(Stored data entries)
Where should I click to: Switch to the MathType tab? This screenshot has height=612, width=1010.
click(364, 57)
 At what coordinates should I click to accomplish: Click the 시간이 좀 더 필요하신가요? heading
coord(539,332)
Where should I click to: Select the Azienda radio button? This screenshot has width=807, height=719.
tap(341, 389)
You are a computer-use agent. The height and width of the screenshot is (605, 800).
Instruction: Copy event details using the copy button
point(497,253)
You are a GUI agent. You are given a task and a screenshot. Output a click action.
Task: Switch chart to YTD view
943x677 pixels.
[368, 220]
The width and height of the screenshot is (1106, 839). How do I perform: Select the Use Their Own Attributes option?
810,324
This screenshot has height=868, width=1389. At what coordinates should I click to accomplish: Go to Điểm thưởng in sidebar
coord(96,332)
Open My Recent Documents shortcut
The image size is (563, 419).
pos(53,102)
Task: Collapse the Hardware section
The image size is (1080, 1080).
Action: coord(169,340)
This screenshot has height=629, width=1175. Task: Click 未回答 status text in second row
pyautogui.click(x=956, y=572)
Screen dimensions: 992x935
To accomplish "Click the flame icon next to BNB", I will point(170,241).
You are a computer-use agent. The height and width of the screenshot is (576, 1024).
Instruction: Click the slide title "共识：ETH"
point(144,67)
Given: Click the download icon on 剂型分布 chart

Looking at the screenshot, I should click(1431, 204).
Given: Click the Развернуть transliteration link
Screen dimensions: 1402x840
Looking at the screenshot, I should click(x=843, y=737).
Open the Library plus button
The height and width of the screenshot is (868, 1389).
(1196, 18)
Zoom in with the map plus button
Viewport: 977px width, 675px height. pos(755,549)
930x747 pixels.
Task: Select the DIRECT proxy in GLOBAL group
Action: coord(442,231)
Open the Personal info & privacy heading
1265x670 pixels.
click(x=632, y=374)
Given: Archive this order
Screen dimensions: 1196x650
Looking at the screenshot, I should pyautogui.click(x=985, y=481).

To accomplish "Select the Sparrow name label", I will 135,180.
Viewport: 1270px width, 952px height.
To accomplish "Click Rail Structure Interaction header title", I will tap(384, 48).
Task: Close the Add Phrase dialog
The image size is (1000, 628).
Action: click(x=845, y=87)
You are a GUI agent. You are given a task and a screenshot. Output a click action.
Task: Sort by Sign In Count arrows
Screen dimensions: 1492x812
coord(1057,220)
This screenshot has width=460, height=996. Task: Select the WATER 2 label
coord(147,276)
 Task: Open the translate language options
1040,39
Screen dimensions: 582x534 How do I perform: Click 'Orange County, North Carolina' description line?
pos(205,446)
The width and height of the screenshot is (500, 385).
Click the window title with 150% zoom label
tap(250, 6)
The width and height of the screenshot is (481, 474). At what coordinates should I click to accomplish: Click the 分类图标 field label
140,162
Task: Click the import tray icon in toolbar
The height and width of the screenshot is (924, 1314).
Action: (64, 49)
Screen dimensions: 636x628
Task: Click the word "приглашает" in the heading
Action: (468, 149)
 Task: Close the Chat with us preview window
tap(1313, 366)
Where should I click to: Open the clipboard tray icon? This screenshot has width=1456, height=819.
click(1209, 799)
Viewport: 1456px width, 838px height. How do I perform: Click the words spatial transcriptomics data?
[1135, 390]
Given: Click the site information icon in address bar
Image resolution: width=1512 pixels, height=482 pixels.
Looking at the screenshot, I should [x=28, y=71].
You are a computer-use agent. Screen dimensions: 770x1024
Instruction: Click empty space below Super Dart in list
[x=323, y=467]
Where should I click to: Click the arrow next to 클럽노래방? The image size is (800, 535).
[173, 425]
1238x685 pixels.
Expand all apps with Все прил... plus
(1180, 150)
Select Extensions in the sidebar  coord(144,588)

*Direction*
Render every item above as a JSON list of strings, one string per line, omitting blank lines.

*Response to the exercise*
[
  "Where should I click to: Switch to the MathType tab? This screenshot has height=612, width=1010.",
  "click(364, 57)",
  " At what coordinates should I click to accomplish: Click the 시간이 좀 더 필요하신가요? heading",
  "coord(539,332)",
  "Where should I click to: Select the Azienda radio button? This screenshot has width=807, height=719.",
  "tap(341, 389)",
  "You are a computer-use agent. The height and width of the screenshot is (605, 800).",
  "Instruction: Copy event details using the copy button",
  "point(497,253)",
  "You are a GUI agent. You are given a task and a screenshot. Output a click action.",
  "Task: Switch chart to YTD view",
  "943x677 pixels.",
  "[368, 220]",
  "The width and height of the screenshot is (1106, 839). How do I perform: Select the Use Their Own Attributes option?",
  "810,324",
  "This screenshot has height=868, width=1389. At what coordinates should I click to accomplish: Go to Điểm thưởng in sidebar",
  "coord(96,332)",
  "Open My Recent Documents shortcut",
  "The image size is (563, 419).",
  "pos(53,102)",
  "Task: Collapse the Hardware section",
  "The image size is (1080, 1080).",
  "Action: coord(169,340)",
  "This screenshot has height=629, width=1175. Task: Click 未回答 status text in second row",
  "pyautogui.click(x=956, y=572)",
  "Screen dimensions: 992x935",
  "To accomplish \"Click the flame icon next to BNB\", I will point(170,241).",
  "You are a computer-use agent. The height and width of the screenshot is (576, 1024).",
  "Instruction: Click the slide title \"共识：ETH\"",
  "point(144,67)",
  "Given: Click the download icon on 剂型分布 chart",
  "Looking at the screenshot, I should click(1431, 204).",
  "Given: Click the Развернуть transliteration link",
  "Screen dimensions: 1402x840",
  "Looking at the screenshot, I should click(x=843, y=737).",
  "Open the Library plus button",
  "The height and width of the screenshot is (868, 1389).",
  "(1196, 18)",
  "Zoom in with the map plus button",
  "Viewport: 977px width, 675px height. pos(755,549)",
  "930x747 pixels.",
  "Task: Select the DIRECT proxy in GLOBAL group",
  "Action: coord(442,231)",
  "Open the Personal info & privacy heading",
  "1265x670 pixels.",
  "click(x=632, y=374)",
  "Given: Archive this order",
  "Screen dimensions: 1196x650",
  "Looking at the screenshot, I should pyautogui.click(x=985, y=481).",
  "To accomplish \"Select the Sparrow name label\", I will 135,180.",
  "Viewport: 1270px width, 952px height.",
  "To accomplish \"Click Rail Structure Interaction header title\", I will tap(384, 48).",
  "Task: Close the Add Phrase dialog",
  "The image size is (1000, 628).",
  "Action: click(x=845, y=87)",
  "You are a GUI agent. You are given a task and a screenshot. Output a click action.",
  "Task: Sort by Sign In Count arrows",
  "Screen dimensions: 1492x812",
  "coord(1057,220)",
  "This screenshot has width=460, height=996. Task: Select the WATER 2 label",
  "coord(147,276)",
  " Task: Open the translate language options",
  "1040,39",
  "Screen dimensions: 582x534 How do I perform: Click 'Orange County, North Carolina' description line?",
  "pos(205,446)",
  "The width and height of the screenshot is (500, 385).",
  "Click the window title with 150% zoom label",
  "tap(250, 6)",
  "The width and height of the screenshot is (481, 474). At what coordinates should I click to accomplish: Click the 分类图标 field label",
  "140,162",
  "Task: Click the import tray icon in toolbar",
  "The height and width of the screenshot is (924, 1314).",
  "Action: (64, 49)",
  "Screen dimensions: 636x628",
  "Task: Click the word \"приглашает\" in the heading",
  "Action: (468, 149)",
  " Task: Close the Chat with us preview window",
  "tap(1313, 366)",
  "Where should I click to: Open the clipboard tray icon? This screenshot has width=1456, height=819.",
  "click(1209, 799)",
  "Viewport: 1456px width, 838px height. How do I perform: Click the words spatial transcriptomics data?",
  "[1135, 390]",
  "Given: Click the site information icon in address bar",
  "Image resolution: width=1512 pixels, height=482 pixels.",
  "Looking at the screenshot, I should [x=28, y=71].",
  "You are a computer-use agent. Screen dimensions: 770x1024",
  "Instruction: Click empty space below Super Dart in list",
  "[x=323, y=467]",
  "Where should I click to: Click the arrow next to 클럽노래방? The image size is (800, 535).",
  "[173, 425]",
  "1238x685 pixels.",
  "Expand all apps with Все прил... plus",
  "(1180, 150)",
  "Select Extensions in the sidebar  coord(144,588)"
]